Quanto mais o MST avança em sua trajetória de organização social, mais é possível perceber como a entrada de pessoas no Movimento não pode ser compreendida apenas pelo motivo da busca de um pedaço de terra. As pessoas, em especialmente as mais jovens, estão em busca de um sentido para sua vida, um espaço social que lhe tire a angústia da desorientação e da falta de pressentimentos de futuro. Talvez seja por isso que também outras pessoas que não os trabalhadores e trabalhadoras sem-terra busquem fazer parte do MST. (p. 130)

Desse modo, um aspecto digno de nota na busca de efetivação do modelo de uma subjetivação Sem Terra obriga-nos a indagar como esse modelo ou essas proposições coletivistas atravessam os corpos (Rolnik, 2006) dos seus integrantes ou que aspectos de suas vidas são atingidos e afetados com tais vivências.

Assim sendo, torna-se imprescindível compreender o MST como um campo que atua em dois regimes: extensivo e intensivo. Explicitando melhor: entendemos que, ao operar pelos discursos e práticas que visualizam um personagem embebido na identidade do Sem Terra, os referidos teóricos do MST privilegiam uma ligação com um regime extensivo, molar, já que dão destaque para os momentos de pausa das forças que pululam no próprio movimento (forças essas advindas de sua heterogeneidade), pausas que se materializam na criação de territórios delimitados, identificados em "formas" (militante, Sem Terra, dirigente), "segmentos" (Setores de educação, de gênero, de saúde, formação etc.), de "séries causais" 5 5 Os elementos forma, segmento e série causal são apontados por Neves (2004) como modos de atualização de um acontecimento de natureza intensiva. (acampados, assentados), designando lugares, dizeres e fazeres para cada identidade forjada.

Neves (2004) argumenta que essas pausas identitárias podem ter um objetivo programático para certas lutas sociais. No entanto, adverte para o fato de que:

Estas pausas, que constituímos ao longo de nossa existência, podem ser capturadas em armadilhas que, afastando-nos dos movimentos de variação contínua da vida e do socius levam-nos a lidar com eles com base em uma mega programação disciplinada e convergente de interferências a seres aplicadas "sobre"; por outro lado, essas pausas também podem funcionar para novas proposições e outros modos de existência, caso em que podemos pensá-las como pausas tensas. A diferença entre as pausas disciplinadoras e as pausas tensas é que a primeira prende o movimento em uma configuração ou programa arborescente, fazendo saltar um transcendente (programa partidário, manuais de auto-ajuda [sic], bíblias etc.), enquanto a segunda está aberta e porosa às potências de virtualização que estes movimentos portam. (p. 7)

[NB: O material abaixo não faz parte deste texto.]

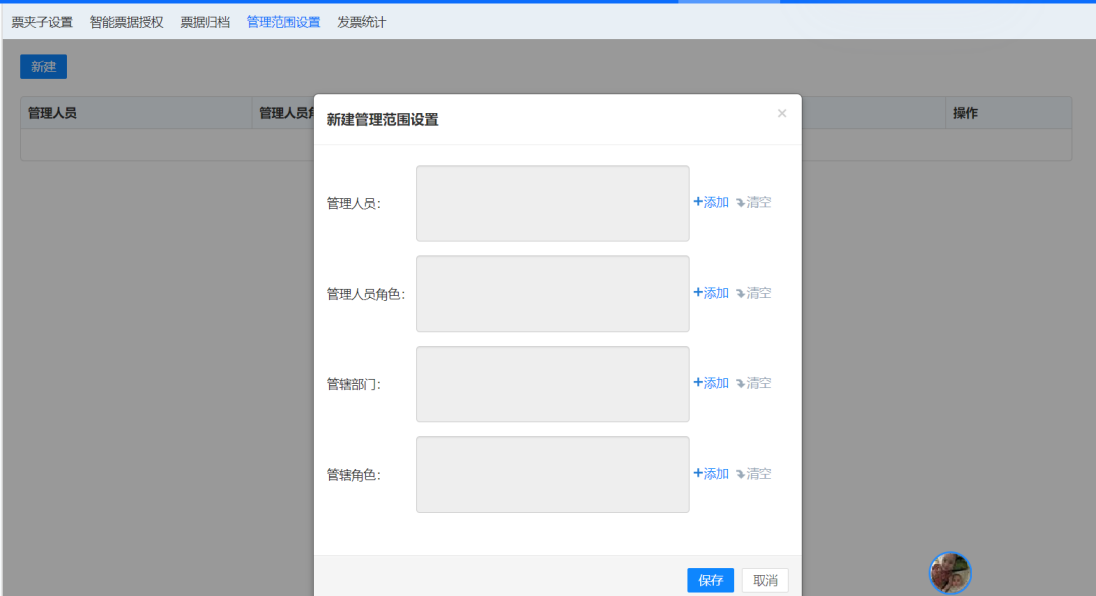Go to the 票据归档 tab
The height and width of the screenshot is (596, 1096).
[x=205, y=22]
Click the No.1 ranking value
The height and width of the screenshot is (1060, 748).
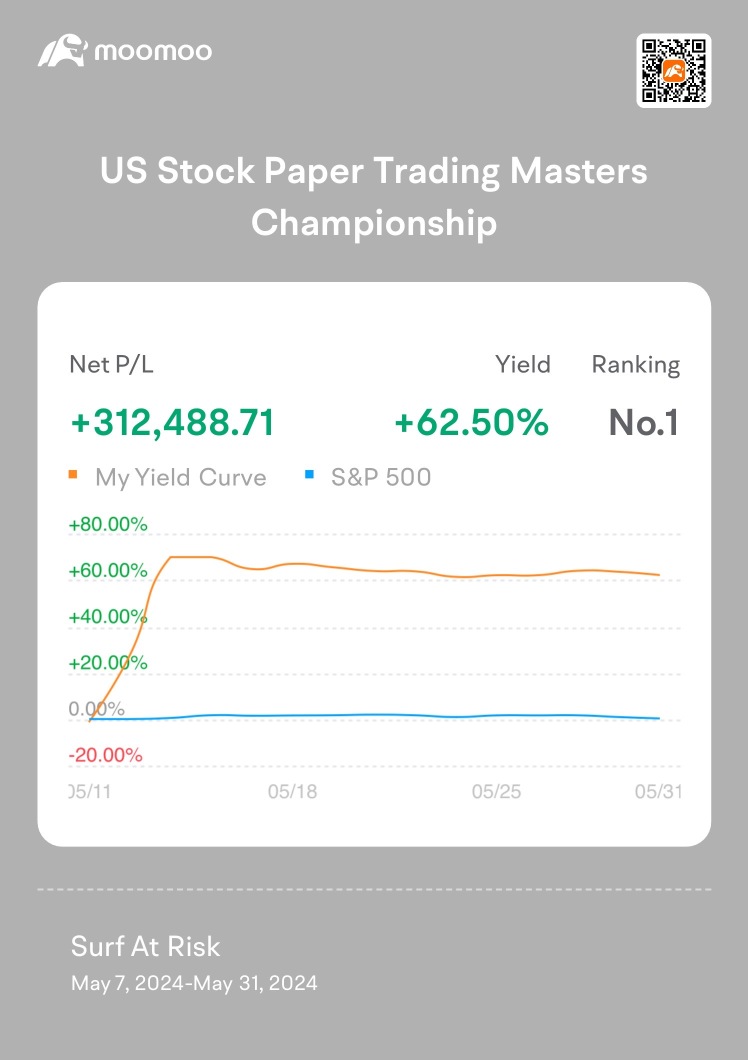pyautogui.click(x=644, y=423)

Por sua vez, há uma forte heterogeneidade presente nos integrantes do MST que redesenha essa tentativa de definição de lugares sociais para seus participantes. Essa heterogeneidade é pensada pelo fato de que vêm de universos subjetivos diferentes, participando com investimentos singulares de desejo na composição do movimento. Tal diversidade de modos de participação na luta pela terra e, consequentemente, de inserção do MST, foi por nós identificada (Leite & Dimenstein, 2006), na medida em que a força que orientava a resistência no acampamento advinha de ligações variadas do desejo com a conquista da terra: para alguns trabalhadores, liberdade de uma histórica forma de exploração pelo trabalho, conquista da autonomia e de um pedaço de chão para trabalhar e morar e, no caso de algumas mulheres, pela superação de relações de gênero marcadas por violência e dominação masculina.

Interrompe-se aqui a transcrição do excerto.